The Warren Buffett national indemnity investment allowed Buffett to gain an important foothold in the insurance industry. Buffett used cash generated by his textile operations to fund entry into the insurance business by purchasing National Indemnity Company in 1967.
Insurance companies are attractive because of their float, or cash with a near-zero cost of capital, that comes from the insurance premiums insurance companies collect every month.
There were also tax benefits to doing so, for corporate income tax rates are typically lower than personal income tax rates. Thus, using insurance companies as investment vehicles lowers the tax Buffett has to pay on capital gains.
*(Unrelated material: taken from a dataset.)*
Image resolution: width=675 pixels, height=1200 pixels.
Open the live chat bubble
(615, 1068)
Nonetheless, Buffett had to weigh the pros and cons of this investment carefully. He observed that National Indemnity Company did not appear to have any attributes that would help it overcome the industry’s chronic troubles – it was not particularly well-known, had no informational advantage over its competitors and was not a particularly low-cost operator.
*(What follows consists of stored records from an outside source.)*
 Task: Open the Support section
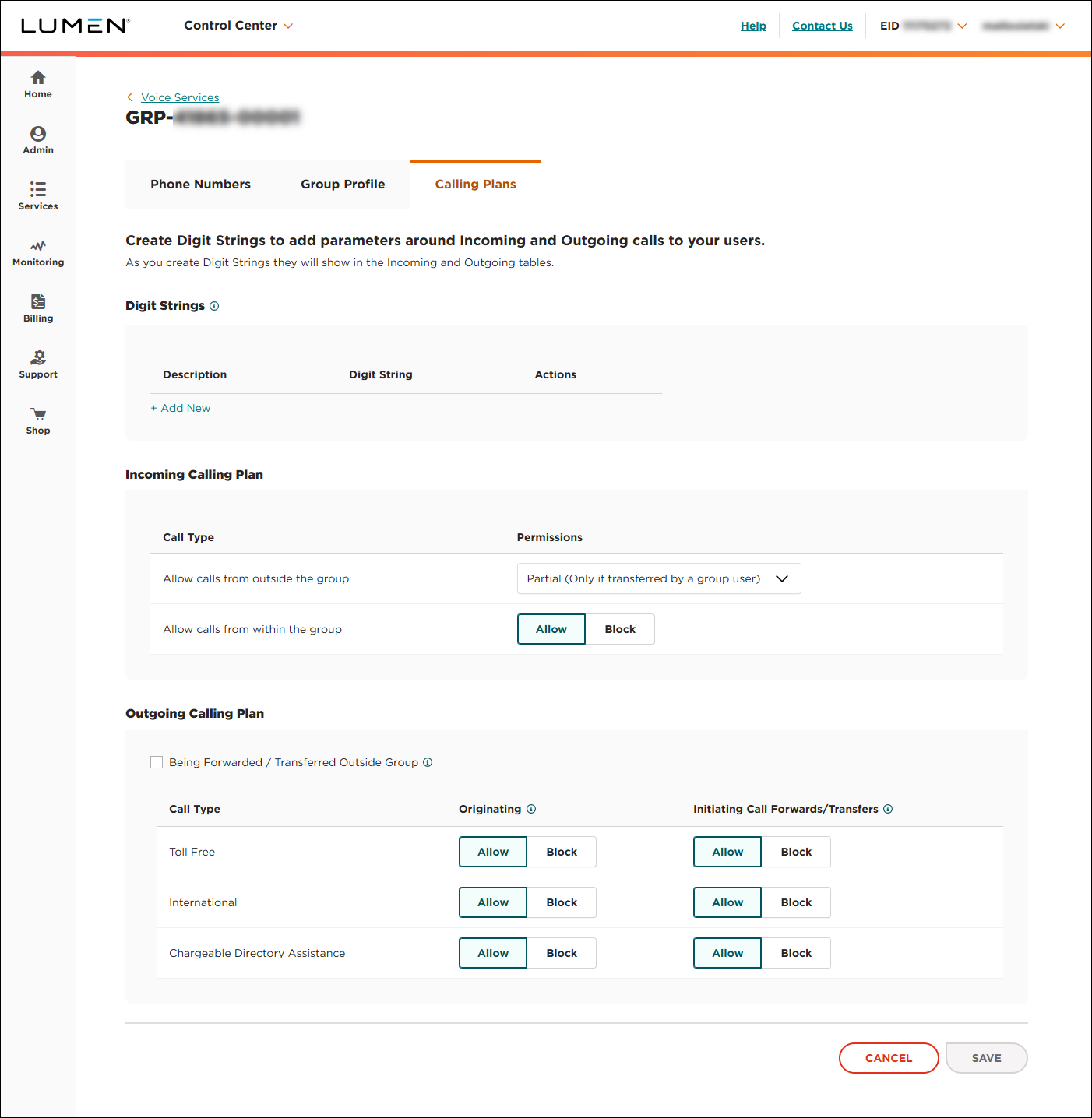[x=37, y=364]
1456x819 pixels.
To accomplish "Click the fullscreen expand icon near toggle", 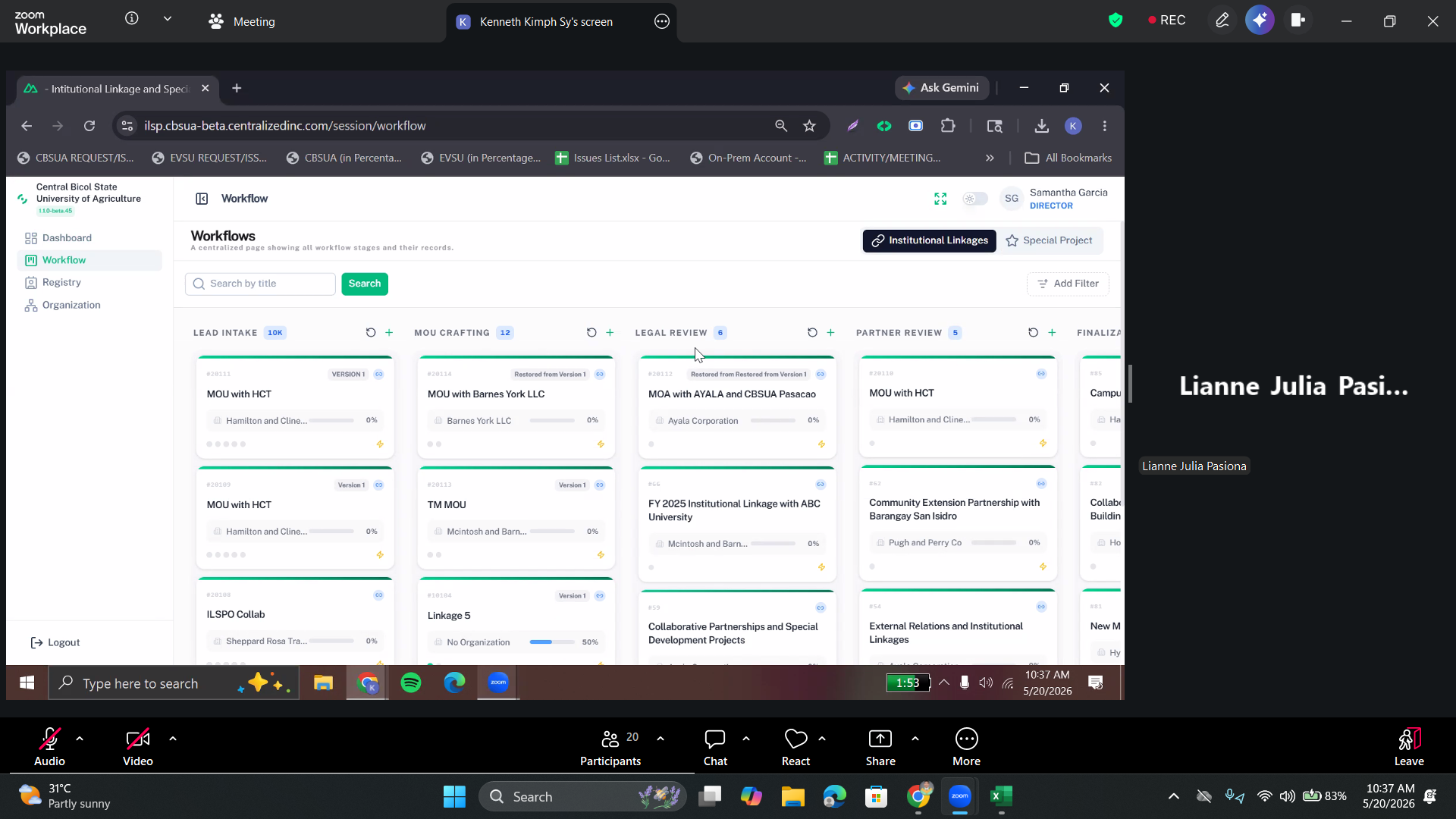I will 940,199.
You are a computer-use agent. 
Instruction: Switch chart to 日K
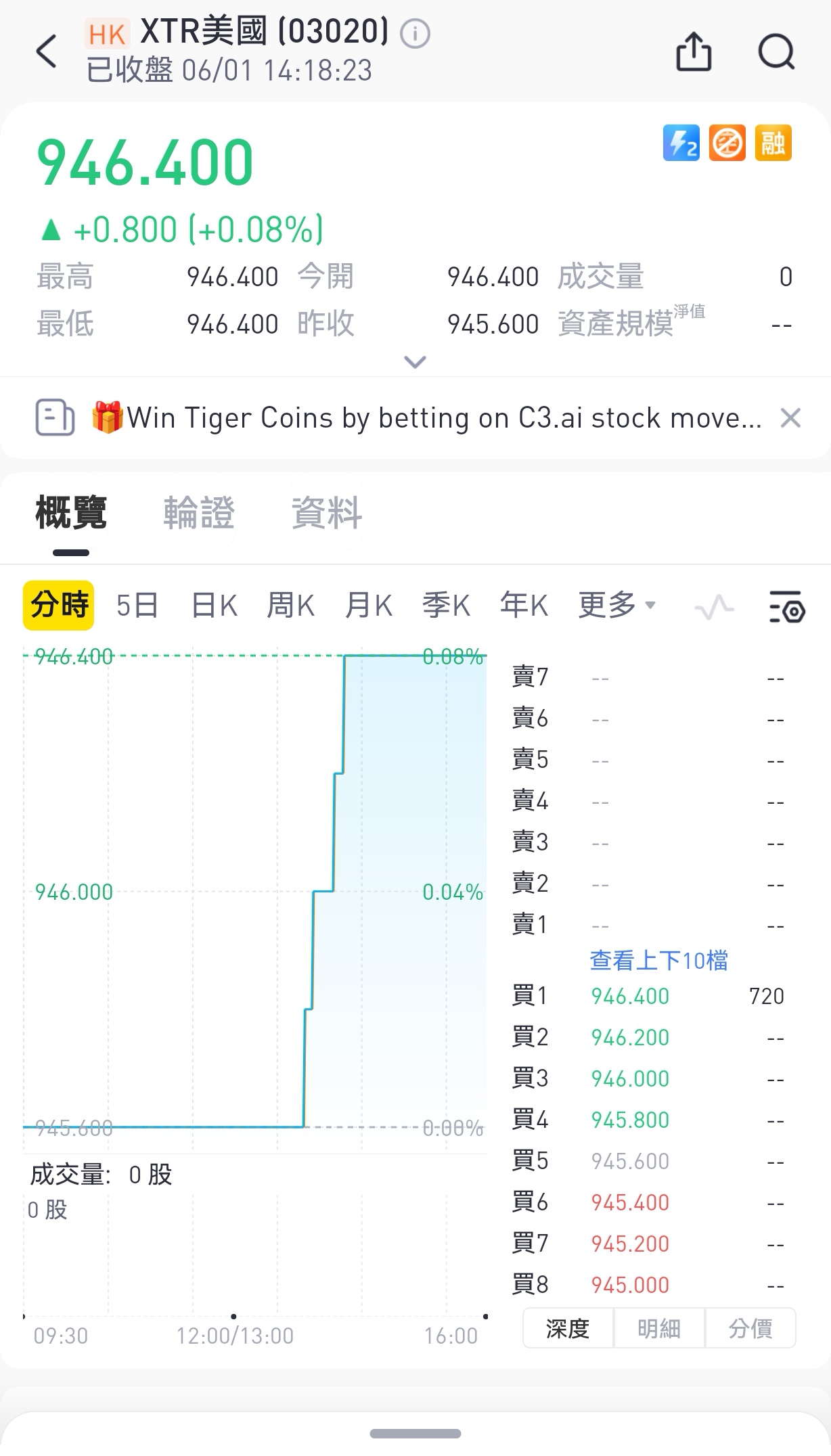click(215, 605)
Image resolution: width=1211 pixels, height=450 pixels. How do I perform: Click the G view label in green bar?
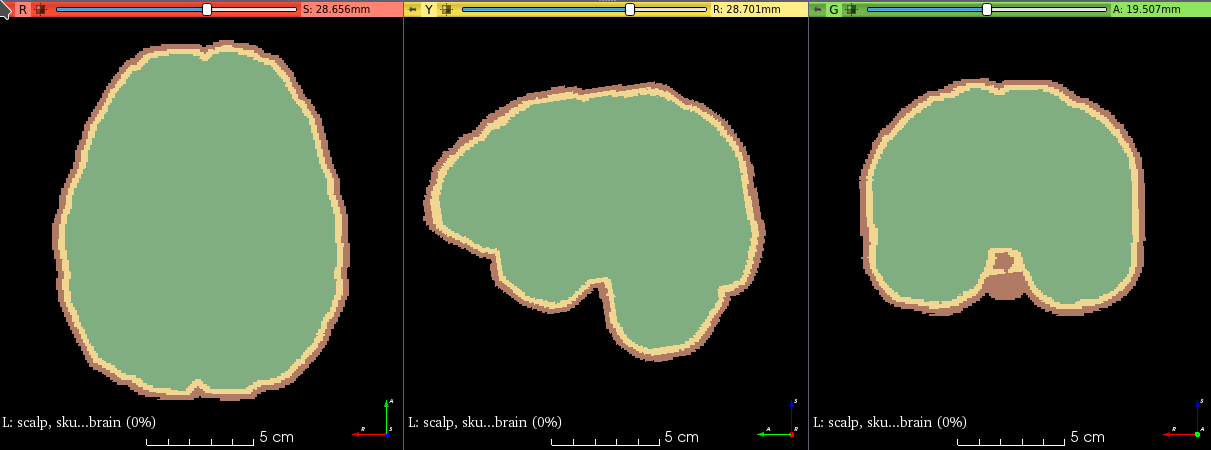click(x=833, y=9)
However, the one crucial factor that differentiated National Indemnity Company and that Buffett very much liked was its managerial mindset – the company had a unique managerial mindset that most of its competitors would find impossible to replicate. It was not afraid of shrinking volume – its policies were consistently priced to make a profit rather than to match that of its most optimistic competitor. In other words, National Indemnity Company had a strict underwriting discipline that was not easily swayed by market competition.
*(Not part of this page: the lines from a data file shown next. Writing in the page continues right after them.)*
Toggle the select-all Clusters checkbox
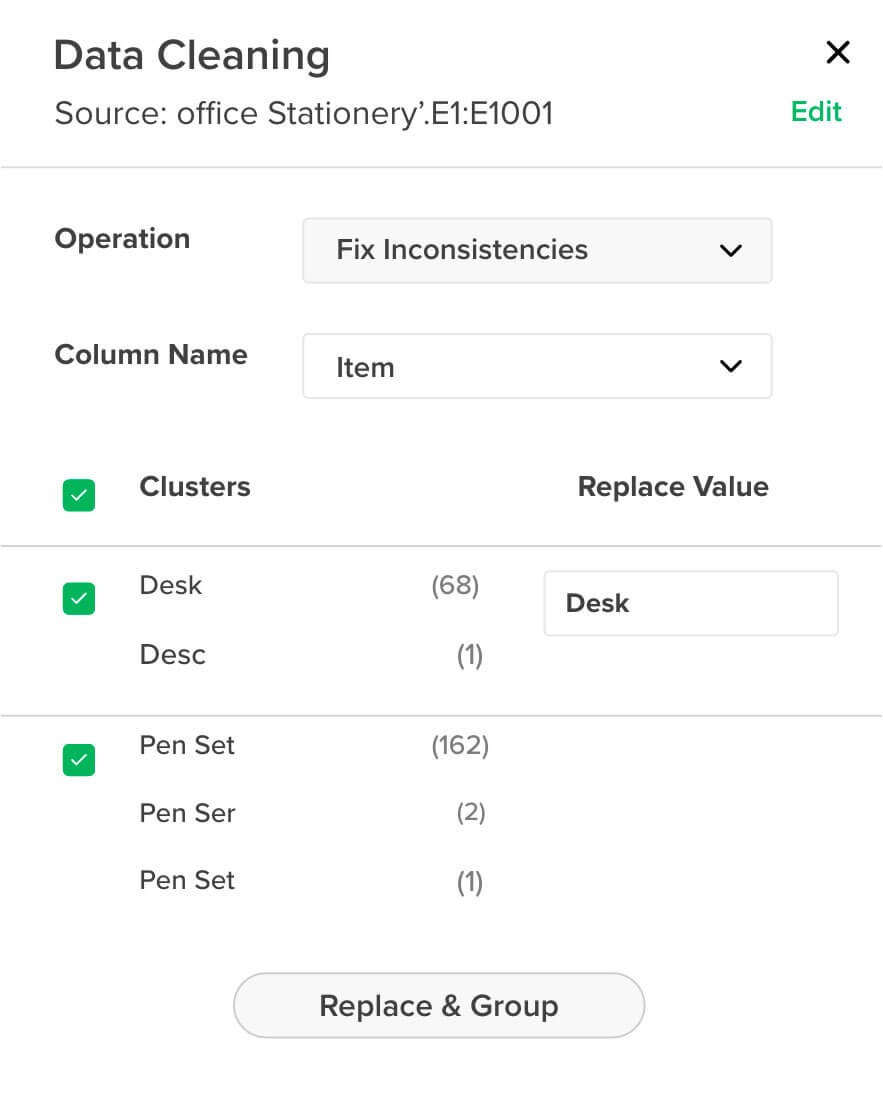883x1093 pixels. (x=79, y=495)
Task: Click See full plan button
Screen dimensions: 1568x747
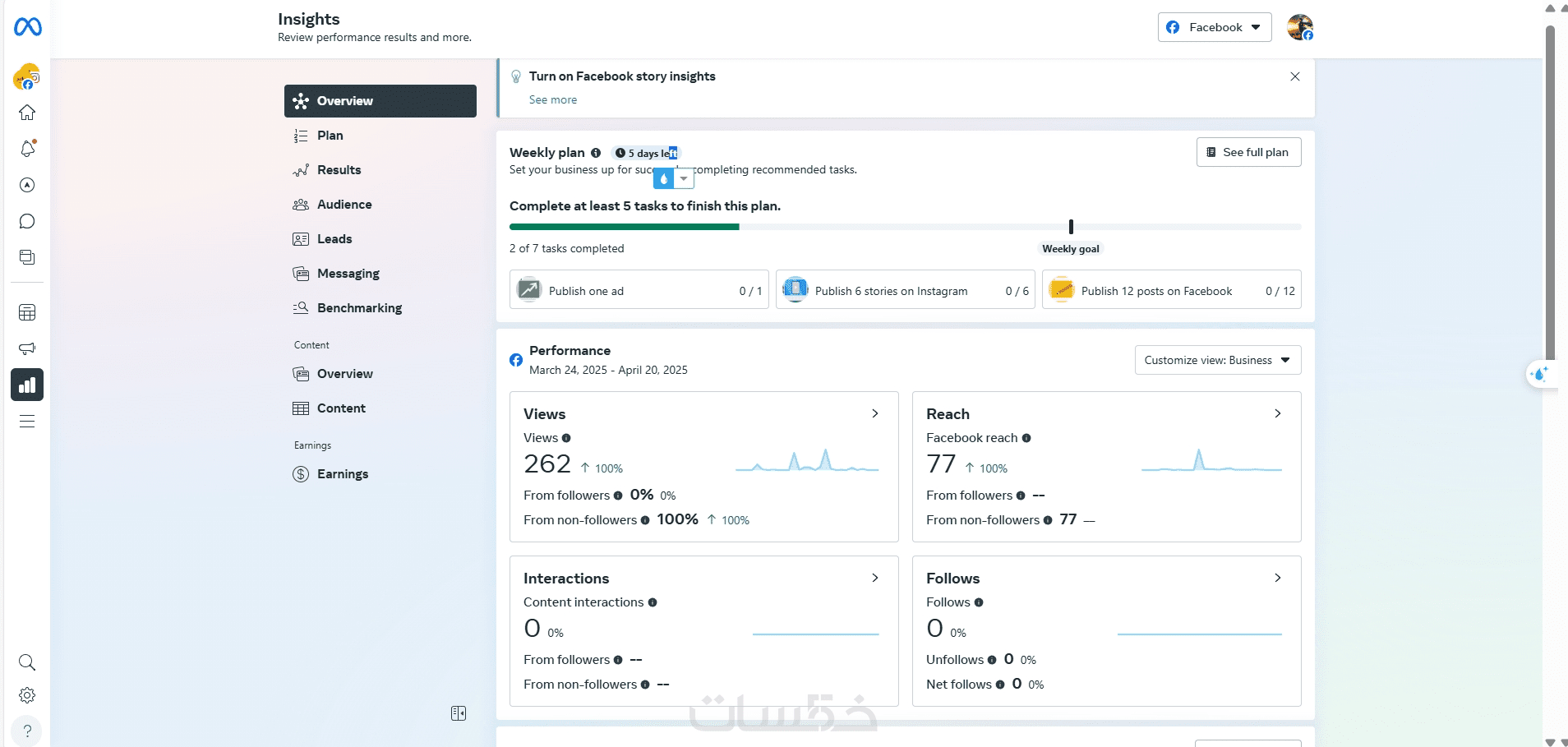Action: click(x=1249, y=152)
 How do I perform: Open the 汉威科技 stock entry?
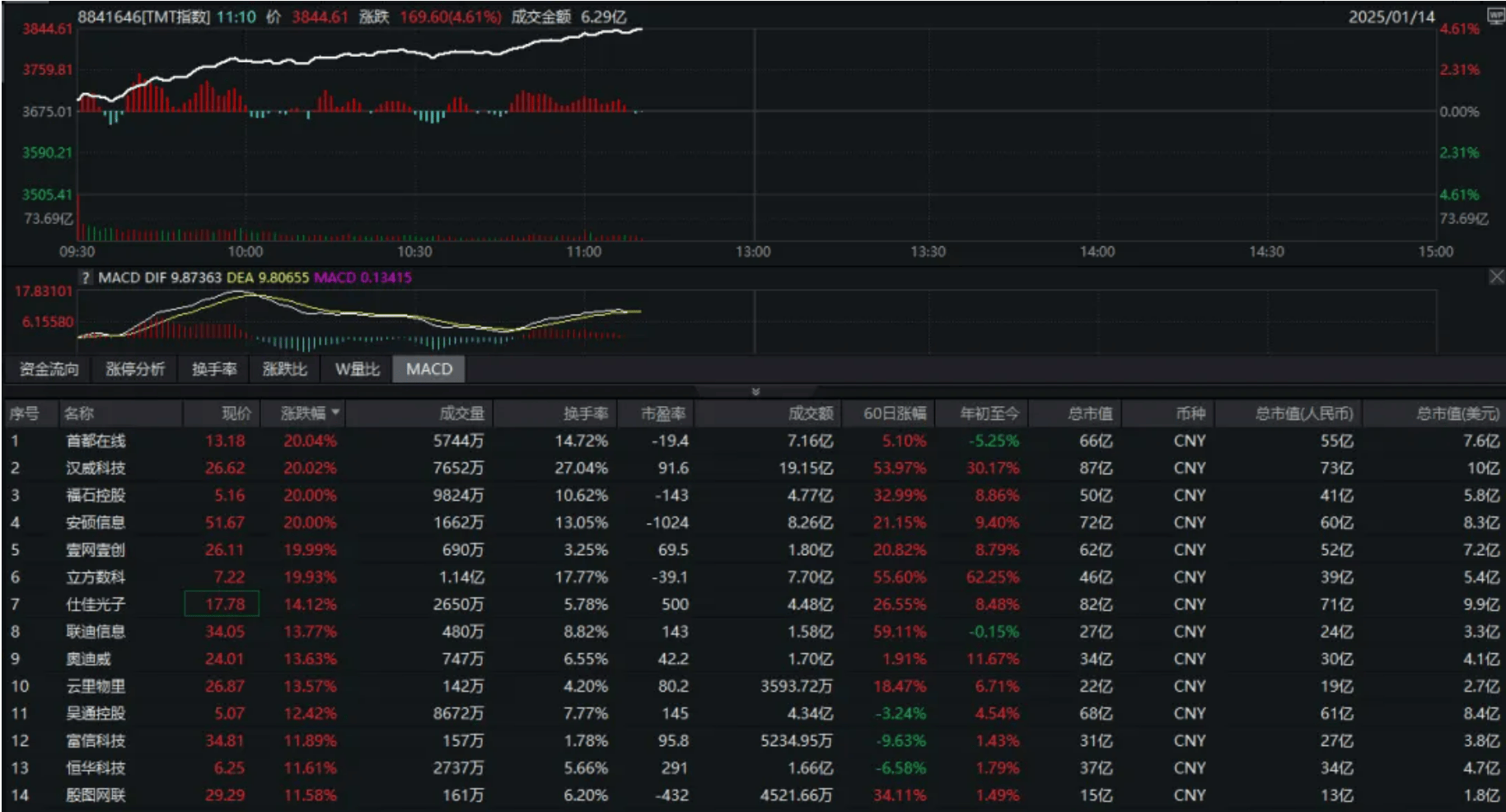[x=96, y=468]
In the industry, the urge to underwrite aggressively is difficult to overcome, as the consequences of poorly underwritten policies may not become apparent for some time. In fact, reported earnings will be overstated in the short-term, and many years may pass before the true costs of aggressive underwriting are revealed.
National Indemnity Company overcame this urge by promising its workforce that no one will be fired because of declining volume, however severe the contraction. This company policy also implies that it has to be especially careful to avoid overstaffing when times are good. The human resource department has to evaluate each hire very carefully, for each hire may stick around for a lifetime despite making only marginal contributions.
The Warren Buffett National Indemnity investment was arguably an important strategic move for Warren Buffett.